Silently, she reached for the ever-present hunger, coaxing it to the surface, promising a hearty meal. She didn’t need any more evidence that this man was proper food. The hunger could have him. All of him. She wouldn’t make it stop this time. This time, she’d let it feed until there was nothing left, until the darkness swallowed its victim whole. The snake could drop its jaws and pull the man inside for all she cared.
Light flared from the hands curled against her chest as the altered part of her rushed from the secret places inside. It had smelled blood in the water.
The fierce pleasure of that foreign thing almost made Emma reconsider her promise. Did she really want to leave this man dead on the floor? Did she really want to look into another set of lifeless eyes, no matter how evil a man they belonged to?
“Get the fuck up, bitch.” Swift kicks connected with her spine—once, twice—bruising the knobby bones in her back, bringing fresh waves of pain. Second thoughts vanished in a red rush. The bastard was going to die. Soon. Very soon. As soon as he—
The instant his thick fingers closed around her arm, Emma struck, stomach muscles contracting, spinning her body around to face him. Her hands shot for his throat, latching on like two hungry infants and suckling for all they were worth, draining, consuming.

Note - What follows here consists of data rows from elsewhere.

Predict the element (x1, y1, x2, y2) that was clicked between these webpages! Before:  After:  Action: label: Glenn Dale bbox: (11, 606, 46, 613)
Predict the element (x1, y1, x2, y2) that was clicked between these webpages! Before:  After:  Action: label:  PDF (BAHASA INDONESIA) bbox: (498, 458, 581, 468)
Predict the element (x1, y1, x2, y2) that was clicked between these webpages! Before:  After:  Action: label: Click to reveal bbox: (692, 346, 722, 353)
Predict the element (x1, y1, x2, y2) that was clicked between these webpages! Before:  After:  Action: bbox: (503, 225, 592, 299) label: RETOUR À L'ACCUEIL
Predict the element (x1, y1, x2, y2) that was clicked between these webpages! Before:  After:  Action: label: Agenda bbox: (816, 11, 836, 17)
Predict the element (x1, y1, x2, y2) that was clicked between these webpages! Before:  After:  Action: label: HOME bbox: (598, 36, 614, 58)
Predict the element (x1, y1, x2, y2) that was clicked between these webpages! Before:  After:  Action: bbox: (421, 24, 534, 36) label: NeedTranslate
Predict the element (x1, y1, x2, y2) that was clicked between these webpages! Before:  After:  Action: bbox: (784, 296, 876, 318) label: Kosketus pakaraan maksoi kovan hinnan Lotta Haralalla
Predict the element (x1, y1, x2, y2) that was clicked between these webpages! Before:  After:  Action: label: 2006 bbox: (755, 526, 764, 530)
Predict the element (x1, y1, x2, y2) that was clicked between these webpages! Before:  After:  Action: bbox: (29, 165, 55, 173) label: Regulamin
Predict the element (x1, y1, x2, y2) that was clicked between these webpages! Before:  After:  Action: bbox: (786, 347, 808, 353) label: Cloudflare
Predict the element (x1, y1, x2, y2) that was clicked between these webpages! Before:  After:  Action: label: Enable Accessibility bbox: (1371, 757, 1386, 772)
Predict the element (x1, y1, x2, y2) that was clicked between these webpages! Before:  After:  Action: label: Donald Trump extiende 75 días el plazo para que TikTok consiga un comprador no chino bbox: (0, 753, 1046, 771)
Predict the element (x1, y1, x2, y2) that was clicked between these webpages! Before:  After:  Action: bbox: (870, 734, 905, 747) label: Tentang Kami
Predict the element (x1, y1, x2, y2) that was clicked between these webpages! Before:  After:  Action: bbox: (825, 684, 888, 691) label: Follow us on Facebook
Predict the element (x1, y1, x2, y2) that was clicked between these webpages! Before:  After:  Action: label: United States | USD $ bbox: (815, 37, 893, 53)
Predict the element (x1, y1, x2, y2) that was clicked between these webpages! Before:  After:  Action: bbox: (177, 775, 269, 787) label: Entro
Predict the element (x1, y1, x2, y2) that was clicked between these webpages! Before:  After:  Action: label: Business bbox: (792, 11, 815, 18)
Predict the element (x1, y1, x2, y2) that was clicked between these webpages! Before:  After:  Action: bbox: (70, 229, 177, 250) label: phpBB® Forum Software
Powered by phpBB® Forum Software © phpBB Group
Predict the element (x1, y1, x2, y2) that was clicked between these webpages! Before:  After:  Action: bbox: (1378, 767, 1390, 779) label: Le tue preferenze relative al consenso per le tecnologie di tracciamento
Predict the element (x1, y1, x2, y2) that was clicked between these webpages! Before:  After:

Her attacker screamed—a raw, shocked sound—as the blue light flooded from her fingers. It was brighter than it had ever been, strong enough to stream through the air and bounce off the bathroom mirrors, illuminating the room like some moody disco while she and the man who had beaten her danced. They swayed to an unheard beat and the dark hunger writhed between them, pulling wickedness to the surface and then down, down, down into the fathomless pit of devouring.
Emma watched the man’s second face prune into his death mask with an odd detachment. Even after the beating, even after seeing the evidence of murder and mayhem in his past, viewing that skeletal soul would usually have hit her hard. But when he issued a final, thin groan and fell to the floor at her feet, she didn’t feel a thing. No remorse, no regret, only a gleeful satisfaction that she’d finally done this horrible thing that she’d held at a distance for so long.
It took several minutes for the pleasure to fade, for Emma to realize that the room still pulsed with the cool, quiet color of death.
“God,” she whispered, choking on the prayer as she forced the hunger back into hiding.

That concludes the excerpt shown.